* **EXERCISE DIRECTIONS**
Swap "screenshot" for "image" in the records from the start through the line containing "(339, 110).", inclusive, and change nothing else. Leave the pictures out of your answer.

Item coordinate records
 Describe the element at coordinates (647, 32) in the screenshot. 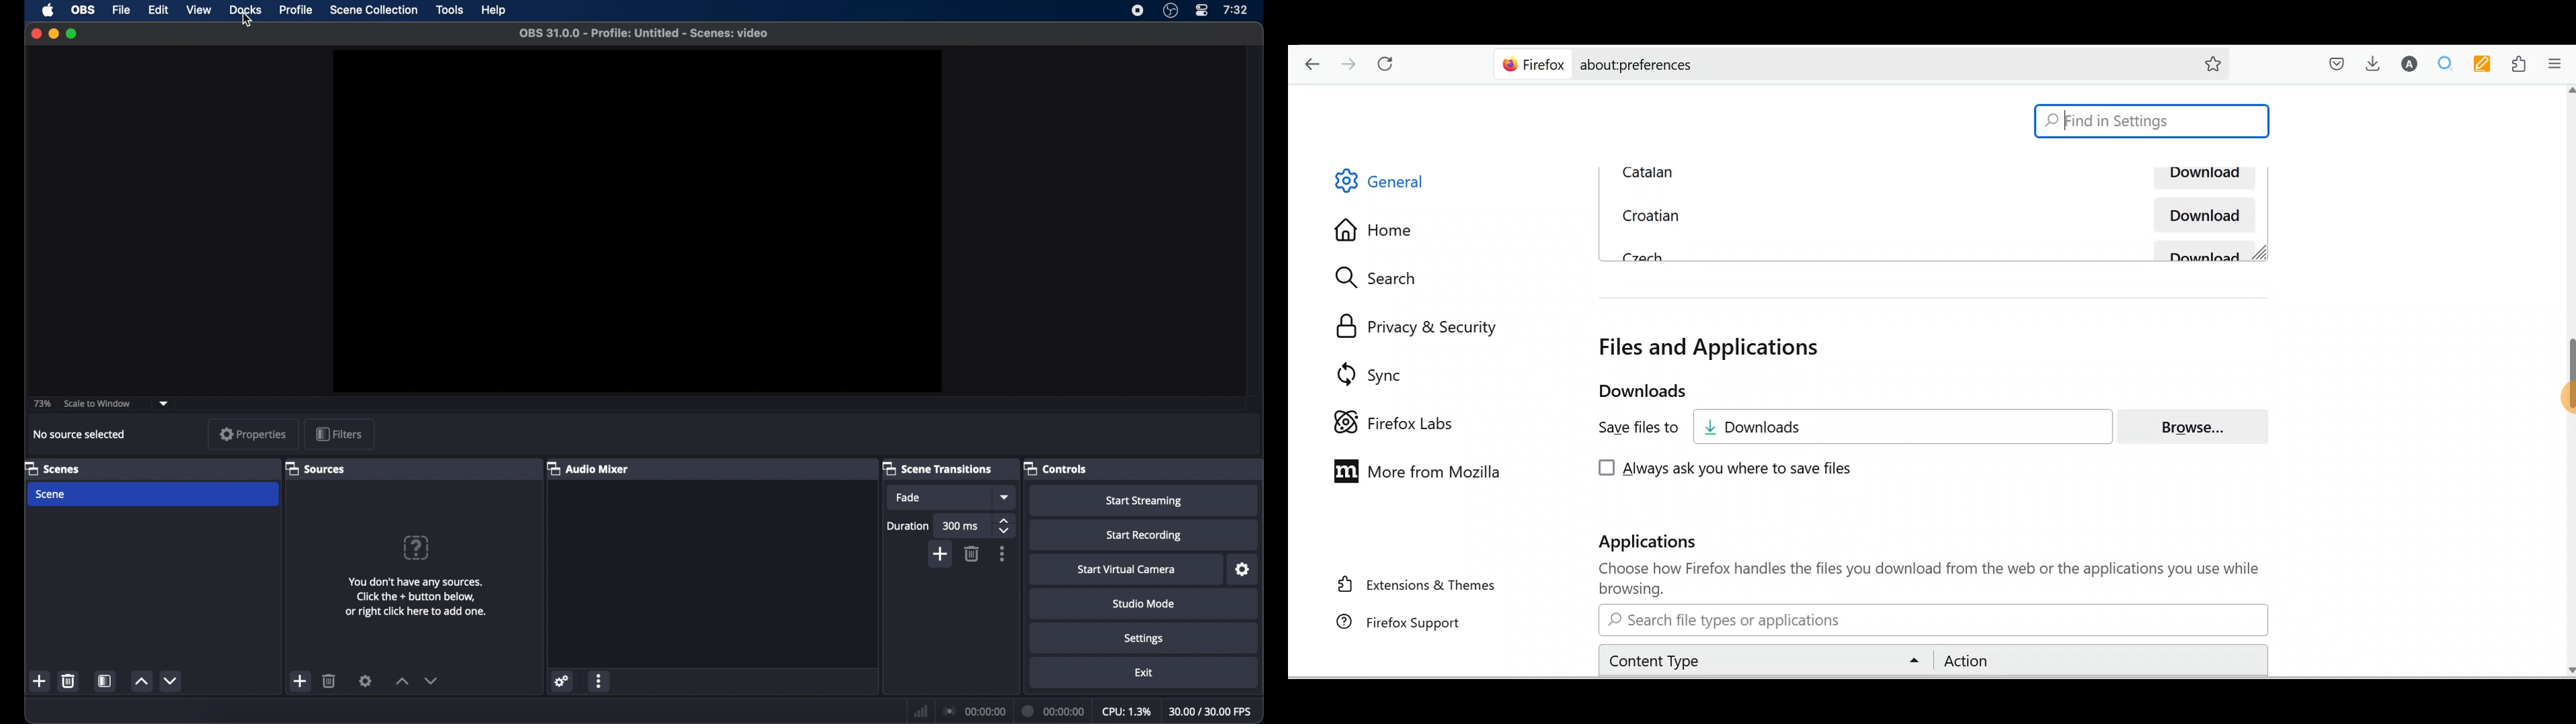

I see `OBS 31.0.0 - Profile: Untitled - Scenes: video` at that location.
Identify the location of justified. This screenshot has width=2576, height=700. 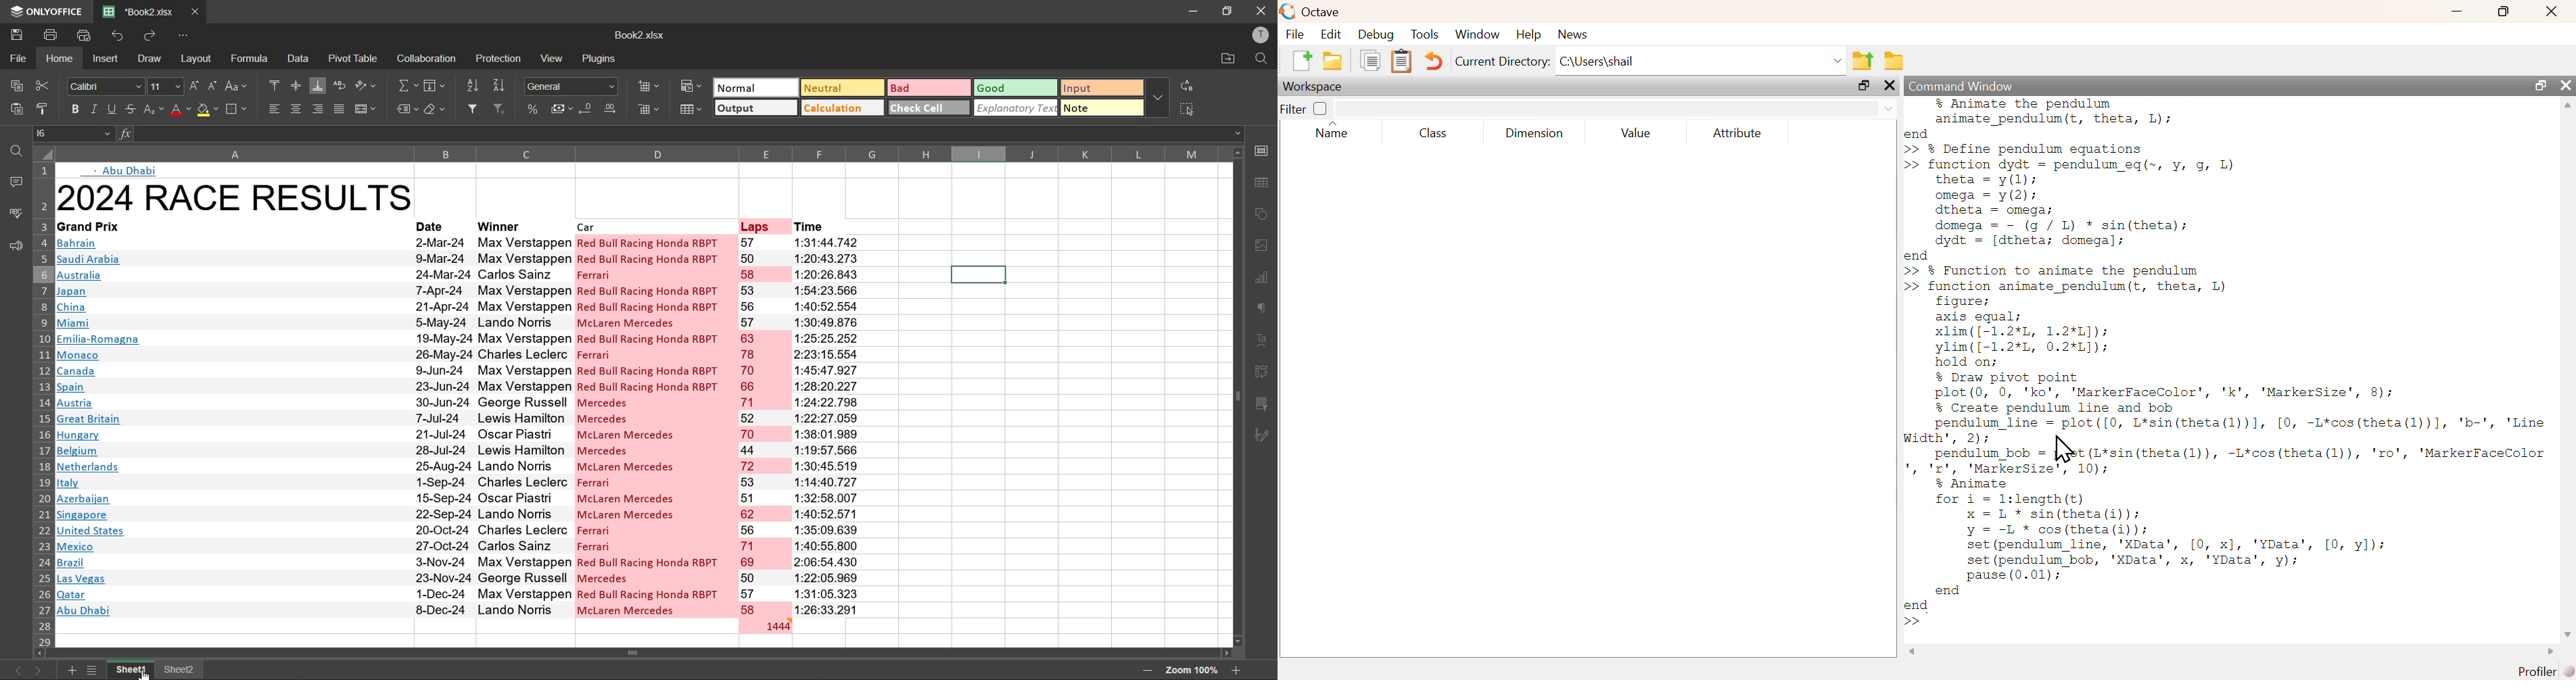
(339, 110).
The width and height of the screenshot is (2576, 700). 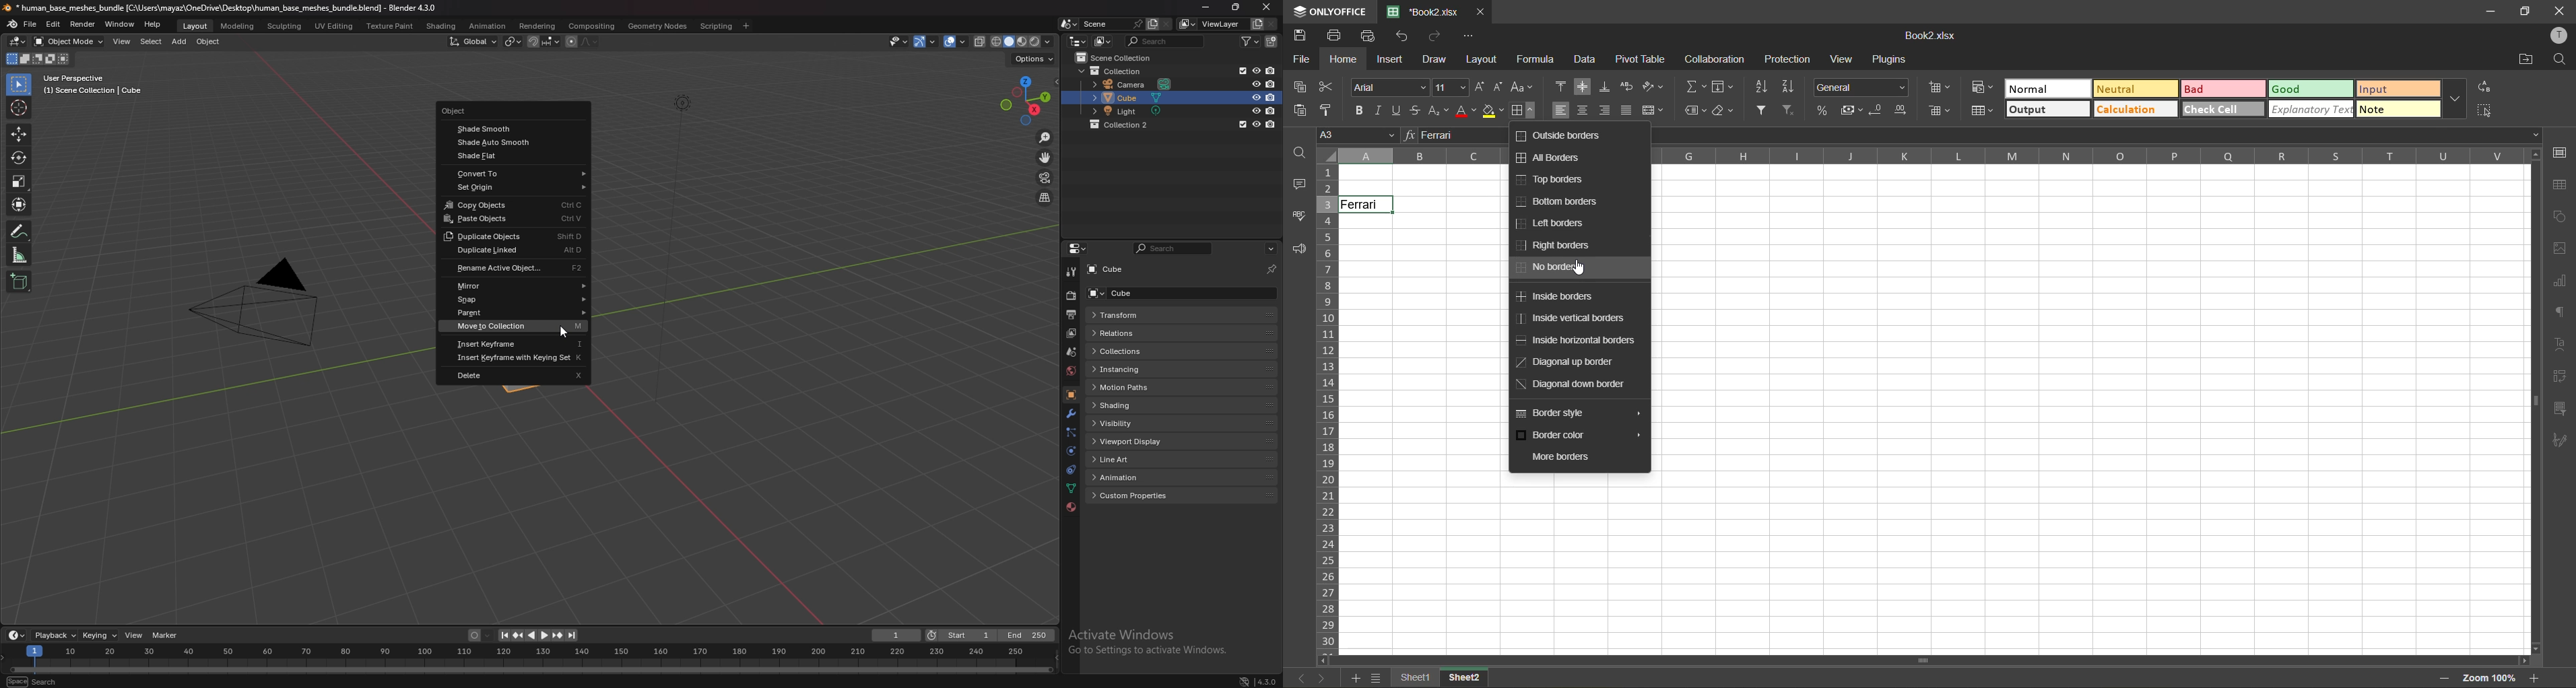 What do you see at coordinates (1606, 87) in the screenshot?
I see `align bottom` at bounding box center [1606, 87].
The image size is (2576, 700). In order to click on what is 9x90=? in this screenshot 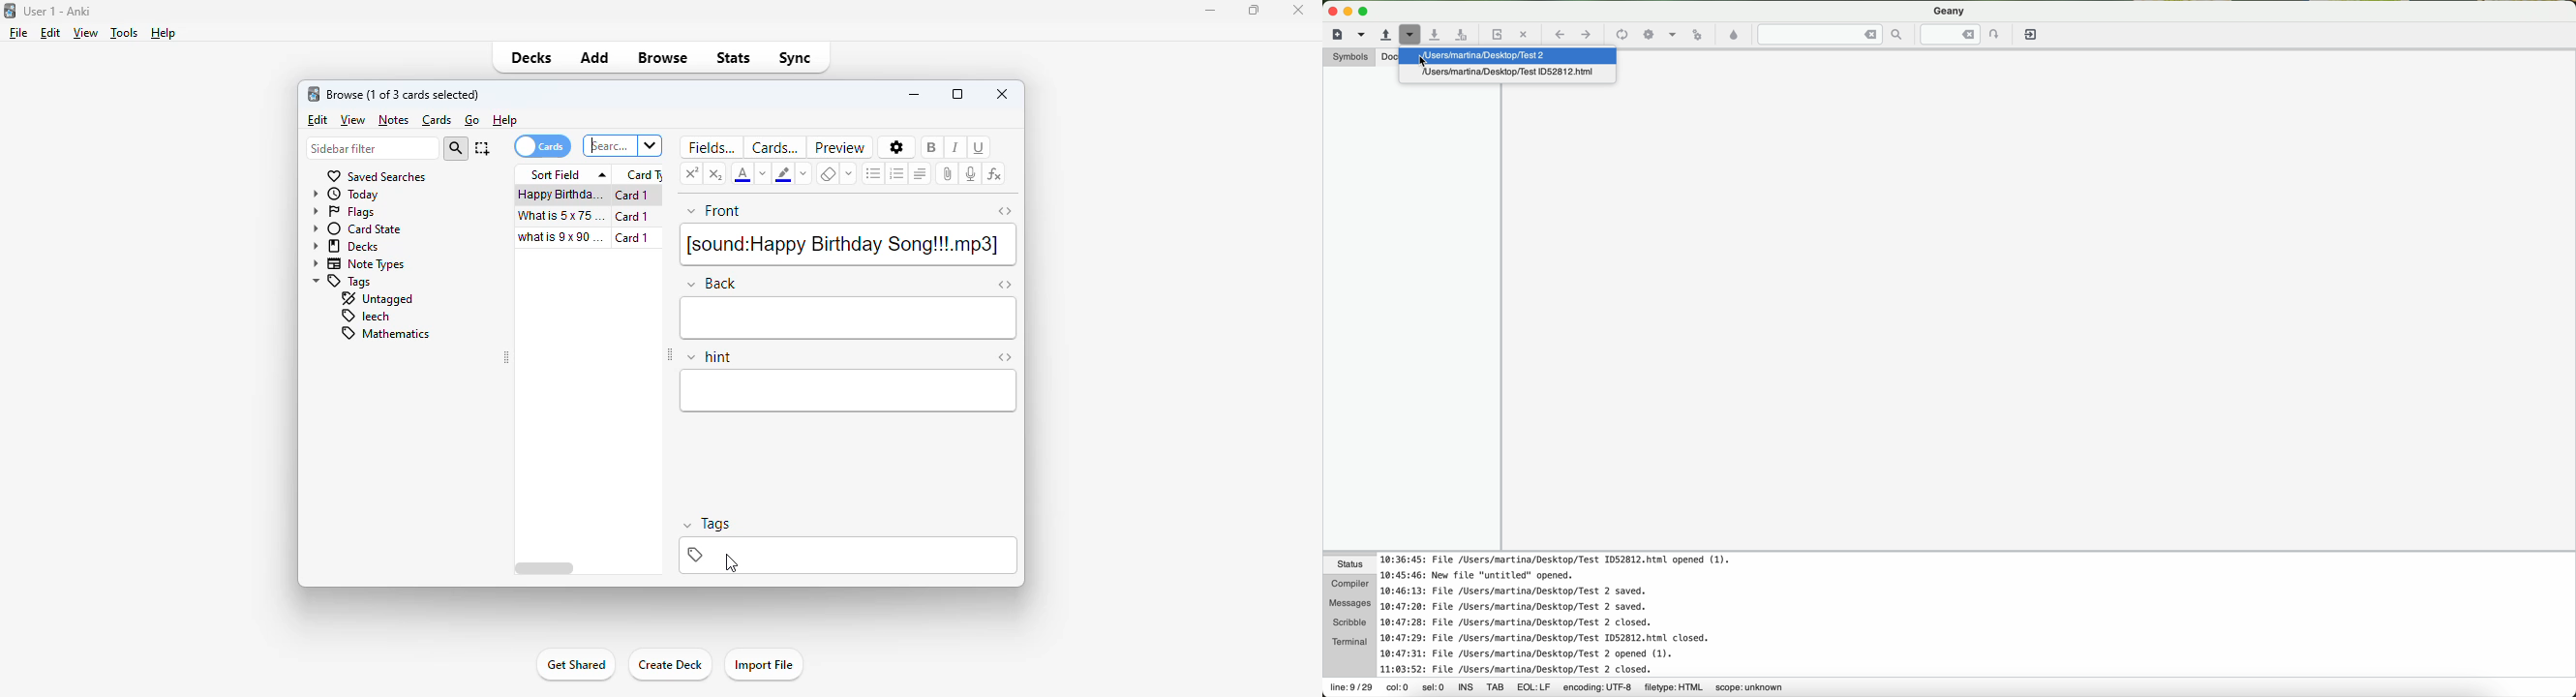, I will do `click(562, 237)`.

* **OUTPUT FOR THIS TASK**
 Describe the element at coordinates (647, 32) in the image. 

I see `OBS 31.0.0 - Profile: Untitled - Scenes: video` at that location.
Identify the location of justified. This image has width=2576, height=700. 
(339, 110).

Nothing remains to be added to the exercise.